§ **READING PASSAGE**
============================================================

Healthy Habit #4: Kick Your Smartphone Out of Bed
If your slumber has lacked luster, your blue light–emitting gadget might be to blame.
While any light can disrupt sleep, blue light from devices like laptops, phones, and tablets is the type most likely to keep you awake, says Michael Breus, Ph.D., a clinical psychologist and sleep expert.
He recommends stowing away electronic devices at least an hour before bed. If you can, charge your gadgets in another room, not on your bedside table.
Healthy Habit #5: Hit the Books
Diving into a novel isn’t just a form of escapism. It also provides a big boost for your brain. A study in Neurology found that being a bookworm helps you stay sharper and slows down cognitive decline as you age.
Reading doesn’t have to be a burden on your wallet. Check out your local library for free options. You can go the traditional route and browse the shelves or talk to the librarian for suggestions. Or ask if they have a digital library that allows you to check out a new book right from your device—easy!
Healthy Habit #6: Lend a Hand
As far as health boosters go, volunteering is a win-win. Obviously, the community benefits. But you as a volunteer get health benefits too.
“Volunteers have lower mortality rates, lower rates of depression, increased strength and energy, and fewer physical limitations than those who do not volunteer,” says Samantha Jo Warfield, spokesperson for the Corporation for National and Community Service.

============================================================

§ **DATASET ENTRIES**
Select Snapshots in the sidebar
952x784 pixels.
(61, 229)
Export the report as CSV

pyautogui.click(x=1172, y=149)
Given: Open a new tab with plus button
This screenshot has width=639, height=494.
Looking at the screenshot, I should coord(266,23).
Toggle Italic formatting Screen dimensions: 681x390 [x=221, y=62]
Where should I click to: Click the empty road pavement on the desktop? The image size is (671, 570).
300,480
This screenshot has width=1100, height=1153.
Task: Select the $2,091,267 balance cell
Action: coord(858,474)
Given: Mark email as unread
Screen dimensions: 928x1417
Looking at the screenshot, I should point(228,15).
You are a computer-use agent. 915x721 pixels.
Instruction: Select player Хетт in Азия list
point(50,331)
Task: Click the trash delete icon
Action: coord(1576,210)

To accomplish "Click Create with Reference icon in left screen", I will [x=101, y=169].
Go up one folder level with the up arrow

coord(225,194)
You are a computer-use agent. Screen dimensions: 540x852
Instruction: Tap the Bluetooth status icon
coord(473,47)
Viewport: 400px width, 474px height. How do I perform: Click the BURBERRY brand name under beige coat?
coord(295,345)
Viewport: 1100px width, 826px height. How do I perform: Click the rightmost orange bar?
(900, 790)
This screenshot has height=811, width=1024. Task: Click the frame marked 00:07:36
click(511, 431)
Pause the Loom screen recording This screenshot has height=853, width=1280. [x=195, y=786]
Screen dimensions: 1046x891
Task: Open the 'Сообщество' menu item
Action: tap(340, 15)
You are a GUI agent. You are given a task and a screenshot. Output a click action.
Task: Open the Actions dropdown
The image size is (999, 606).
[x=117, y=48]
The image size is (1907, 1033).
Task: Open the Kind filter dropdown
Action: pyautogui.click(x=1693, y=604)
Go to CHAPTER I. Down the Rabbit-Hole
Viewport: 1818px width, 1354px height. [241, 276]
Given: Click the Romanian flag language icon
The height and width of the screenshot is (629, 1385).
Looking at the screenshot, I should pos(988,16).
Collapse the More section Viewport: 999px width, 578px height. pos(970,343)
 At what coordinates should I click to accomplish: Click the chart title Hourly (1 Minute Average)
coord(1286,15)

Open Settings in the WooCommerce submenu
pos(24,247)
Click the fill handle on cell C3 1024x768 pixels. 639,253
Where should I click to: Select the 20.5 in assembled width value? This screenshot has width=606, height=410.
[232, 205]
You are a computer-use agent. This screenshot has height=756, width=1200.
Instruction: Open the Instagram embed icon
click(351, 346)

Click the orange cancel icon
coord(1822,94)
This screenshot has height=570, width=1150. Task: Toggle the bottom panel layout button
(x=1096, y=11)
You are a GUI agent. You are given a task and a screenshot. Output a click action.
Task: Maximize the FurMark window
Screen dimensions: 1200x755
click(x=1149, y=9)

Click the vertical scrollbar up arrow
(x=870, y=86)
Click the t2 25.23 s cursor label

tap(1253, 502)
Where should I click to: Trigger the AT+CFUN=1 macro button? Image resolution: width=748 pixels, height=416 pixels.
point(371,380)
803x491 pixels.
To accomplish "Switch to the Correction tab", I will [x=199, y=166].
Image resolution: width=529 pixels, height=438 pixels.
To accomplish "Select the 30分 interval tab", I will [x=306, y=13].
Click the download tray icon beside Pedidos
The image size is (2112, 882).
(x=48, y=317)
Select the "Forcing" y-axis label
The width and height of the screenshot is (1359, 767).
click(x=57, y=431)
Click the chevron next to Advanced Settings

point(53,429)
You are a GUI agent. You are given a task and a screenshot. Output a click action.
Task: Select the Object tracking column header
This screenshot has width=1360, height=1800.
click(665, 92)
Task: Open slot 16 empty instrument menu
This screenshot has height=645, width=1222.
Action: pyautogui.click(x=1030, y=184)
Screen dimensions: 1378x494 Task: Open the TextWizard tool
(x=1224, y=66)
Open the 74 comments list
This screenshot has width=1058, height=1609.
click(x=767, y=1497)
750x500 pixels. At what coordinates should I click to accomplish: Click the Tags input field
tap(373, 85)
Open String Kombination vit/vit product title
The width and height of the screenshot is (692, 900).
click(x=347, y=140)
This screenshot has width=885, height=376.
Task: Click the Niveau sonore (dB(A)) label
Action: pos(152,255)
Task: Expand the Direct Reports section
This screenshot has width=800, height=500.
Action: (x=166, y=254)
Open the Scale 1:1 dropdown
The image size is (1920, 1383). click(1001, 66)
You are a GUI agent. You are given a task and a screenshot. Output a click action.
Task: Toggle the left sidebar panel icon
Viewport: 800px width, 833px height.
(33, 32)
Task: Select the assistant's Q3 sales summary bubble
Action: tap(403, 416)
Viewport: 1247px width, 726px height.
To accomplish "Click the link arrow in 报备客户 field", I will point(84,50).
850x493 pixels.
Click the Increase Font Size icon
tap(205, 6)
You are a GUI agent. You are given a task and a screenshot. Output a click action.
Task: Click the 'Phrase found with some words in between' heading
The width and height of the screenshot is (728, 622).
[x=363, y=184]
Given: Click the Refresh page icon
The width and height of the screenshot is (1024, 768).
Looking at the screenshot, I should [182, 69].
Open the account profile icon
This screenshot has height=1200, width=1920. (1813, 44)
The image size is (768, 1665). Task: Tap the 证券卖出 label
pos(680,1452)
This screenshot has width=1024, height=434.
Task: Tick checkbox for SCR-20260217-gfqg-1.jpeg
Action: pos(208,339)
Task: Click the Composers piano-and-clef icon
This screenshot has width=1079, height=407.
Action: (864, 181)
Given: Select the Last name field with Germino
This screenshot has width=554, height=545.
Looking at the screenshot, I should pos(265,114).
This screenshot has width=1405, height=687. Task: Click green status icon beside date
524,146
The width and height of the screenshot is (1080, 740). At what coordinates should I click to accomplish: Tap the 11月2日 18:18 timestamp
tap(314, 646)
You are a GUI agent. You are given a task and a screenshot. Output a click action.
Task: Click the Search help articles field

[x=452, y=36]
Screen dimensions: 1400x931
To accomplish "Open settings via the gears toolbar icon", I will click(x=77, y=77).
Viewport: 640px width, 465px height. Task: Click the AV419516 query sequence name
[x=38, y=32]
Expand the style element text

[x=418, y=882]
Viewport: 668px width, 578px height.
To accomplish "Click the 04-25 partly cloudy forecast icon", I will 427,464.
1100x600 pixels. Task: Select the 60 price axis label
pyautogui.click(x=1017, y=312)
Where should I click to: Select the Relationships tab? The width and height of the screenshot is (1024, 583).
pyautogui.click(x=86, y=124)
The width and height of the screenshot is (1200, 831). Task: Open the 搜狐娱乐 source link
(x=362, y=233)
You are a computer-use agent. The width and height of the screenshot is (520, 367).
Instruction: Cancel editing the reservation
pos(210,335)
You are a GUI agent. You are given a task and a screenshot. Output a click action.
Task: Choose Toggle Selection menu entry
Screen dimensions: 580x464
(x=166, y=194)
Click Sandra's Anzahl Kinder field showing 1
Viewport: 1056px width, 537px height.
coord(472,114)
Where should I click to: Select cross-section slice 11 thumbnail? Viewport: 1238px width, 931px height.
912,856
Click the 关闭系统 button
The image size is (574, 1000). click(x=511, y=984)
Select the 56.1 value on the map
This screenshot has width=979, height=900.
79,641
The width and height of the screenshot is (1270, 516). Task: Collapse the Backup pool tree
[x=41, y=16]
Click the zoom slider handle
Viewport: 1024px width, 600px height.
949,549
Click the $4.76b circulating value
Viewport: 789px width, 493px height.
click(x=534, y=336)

============================================================

§ **TRY IT**
Could you continue the healthy habits article from its last sentence, in the same style? The listing is separate material and unrelated to the healthy habits article.

§ **ANSWER BOX**
Before you start, it helps to pinpoint exactly how you want to help. Is there a social cause you’re particularly passionate about? Any giving is better than none, but like all lines of work, it helps to have a plan of action before jumping in.
Think about what you’re good at. Do you have a certain talent—say, working with kids or impressive organizational skills—that you can bring to the table? Pursuing those opportunities will allow you to make a unique and valuable contribution to your community.
Get inspired with these 10 amazing volunteer opportunities that are perfect for older adults.
Healthy Habit #7: Let Go of the Past
“If you are holding on to something negative, it can get in the way of taking the necessary steps to move forward, and even start affecting your daily life,” says Lindsay Trent, Ph.D., a psychologist in Redwood City, California.
If you’re dealing with guilt, one of the first steps toward forgiving yourself is acknowledging you did something wrong or made a mistake, Trent says.
Recognize there is nothing you can do to change the past. Instead, ask what can you learn from the experience. “You can use those insights to be a better person in the future,” she says.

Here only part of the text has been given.